Para perempuan di Iran memperjuangkan hak mereka untuk hidup bermartabat. Mereka memprotes kekejaman yang terjadi pada sesamanya di negara tersebut.
Kematian seorang perempuan Kurdi, Mahsa Amini, dalam tahanan polisi moral, menjadi titik balik protes bermula. Kejadian ini tidak dapat diterima sebagian besar populasi di Iran.
Bagaimana tanggapan anda mengenai artikel ini?
Tak hanya para perempuan, laki-laki juga turut bergabung dalam protes tersebut. Menunjukkan solidaritas mereka terhadap para perempuan.
Protes menjadi yang terbesar sepanjang masa revolusi Iran.
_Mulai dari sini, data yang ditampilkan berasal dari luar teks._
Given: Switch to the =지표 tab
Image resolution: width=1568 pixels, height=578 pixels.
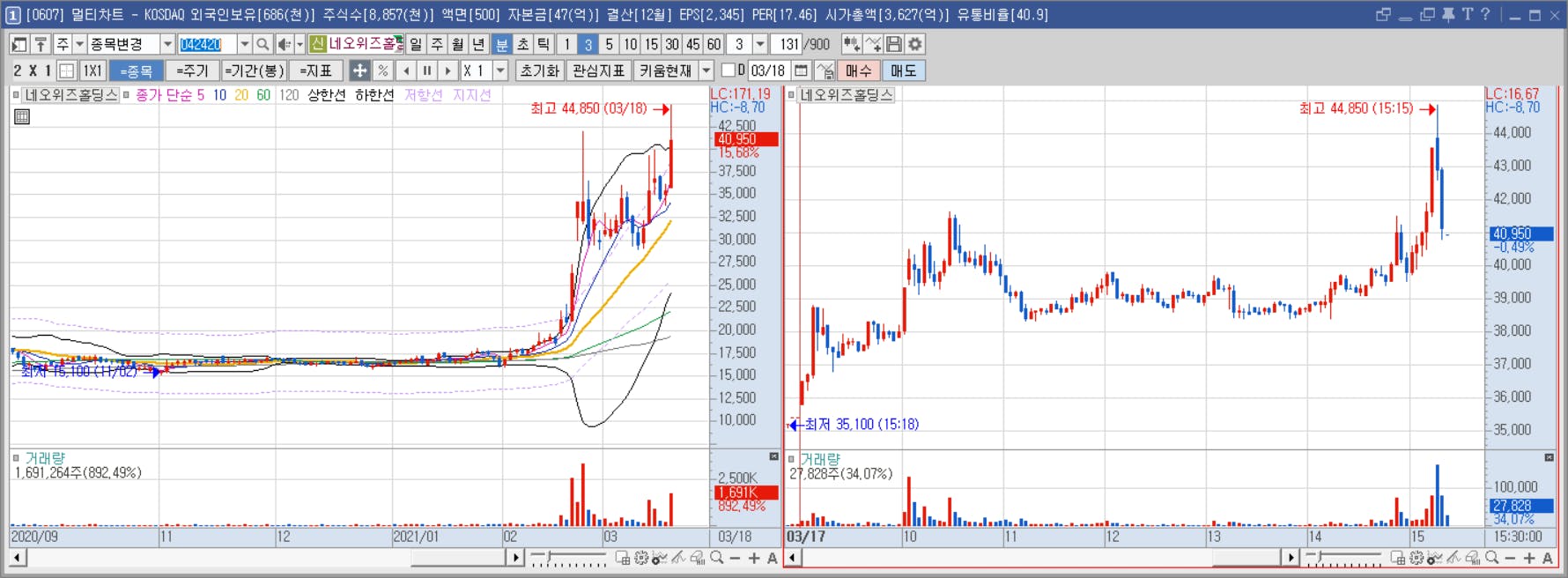Looking at the screenshot, I should (314, 70).
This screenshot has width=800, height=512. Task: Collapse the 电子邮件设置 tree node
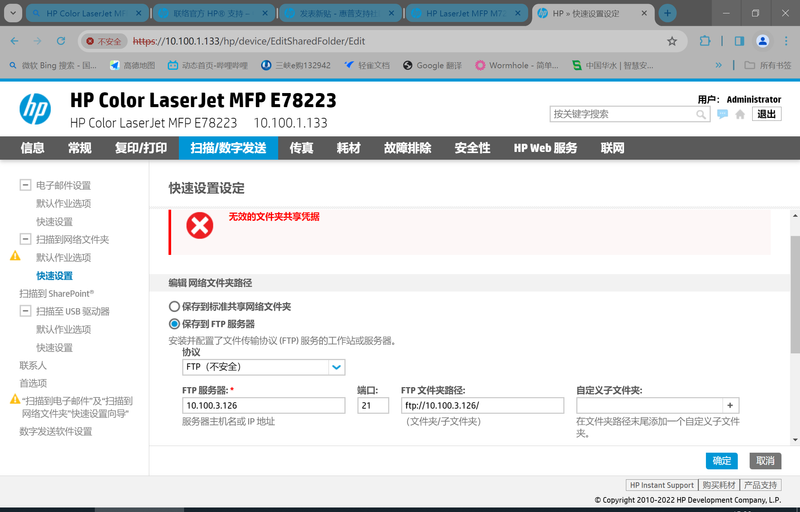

Membuat pemerintah menggunakan kekerasan untuk menghentikannya.
Baca juga: Televisi Pemerintah Iran Bantah Laporan Polisi Moral Dibubarkan
"Milenial yang mendorong demonstrasi Girls of Revolution Street pada akhir 2010-an dan menunjukkan kepada generasi berikutnya betapa kuatnya pembangkangan sipil dapat menantang ketidaksetaraan," demikian dikutip dari TIME.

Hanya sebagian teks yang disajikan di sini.